→ **Page**:
** start **

Almost every classic poet has the topographical sense; he swarms with proper names and allusions to history and fable; if an epithet is to be thrown in anywhere to fill up the measure of a line, he chooses instinctively an appellation of place or family; his wine is not red, but Samian; his gorges are not deep, but are the gorges of Hæmus; his songs are not sweet, but Pierian. We may deride their practice as conventional, but they could far more justly deride ours as insignificant. Conventions do not arise without some reason, and genius will know how to rise above them by a fresh appreciation of their rightness, and will feel no temptation to overturn them in favour of personal whimsies. The ancients found poetry not so much in sensible accidents as in essential forms and noble associations; and this fact marks very clearly their superior education. They dominated the world as we no longer dominate it, and lived, as we are too distracted to live, in the presence of the rational and the important.

** end **

→ **Goal of the exercise**: Please echo the passage on classic poets word for word, in full. The items after this passage come from a separate source.

→ **Supplied data**:
** start **

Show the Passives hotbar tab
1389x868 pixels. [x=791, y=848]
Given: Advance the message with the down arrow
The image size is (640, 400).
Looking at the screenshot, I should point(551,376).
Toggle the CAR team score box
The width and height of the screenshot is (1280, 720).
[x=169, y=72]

** end **

→ **Finished exercise**:
Almost every classic poet has the topographical sense; he swarms with proper names and allusions to history and fable; if an epithet is to be thrown in anywhere to fill up the measure of a line, he chooses instinctively an appellation of place or family; his wine is not red, but Samian; his gorges are not deep, but are the gorges of Hæmus; his songs are not sweet, but Pierian. We may deride their practice as conventional, but they could far more justly deride ours as insignificant. Conventions do not arise without some reason, and genius will know how to rise above them by a fresh appreciation of their rightness, and will feel no temptation to overturn them in favour of personal whimsies. The ancients found poetry not so much in sensible accidents as in essential forms and noble associations; and this fact marks very clearly their superior education. They dominated the world as we no longer dominate it, and lived, as we are too distracted to live, in the presence of the rational and the important.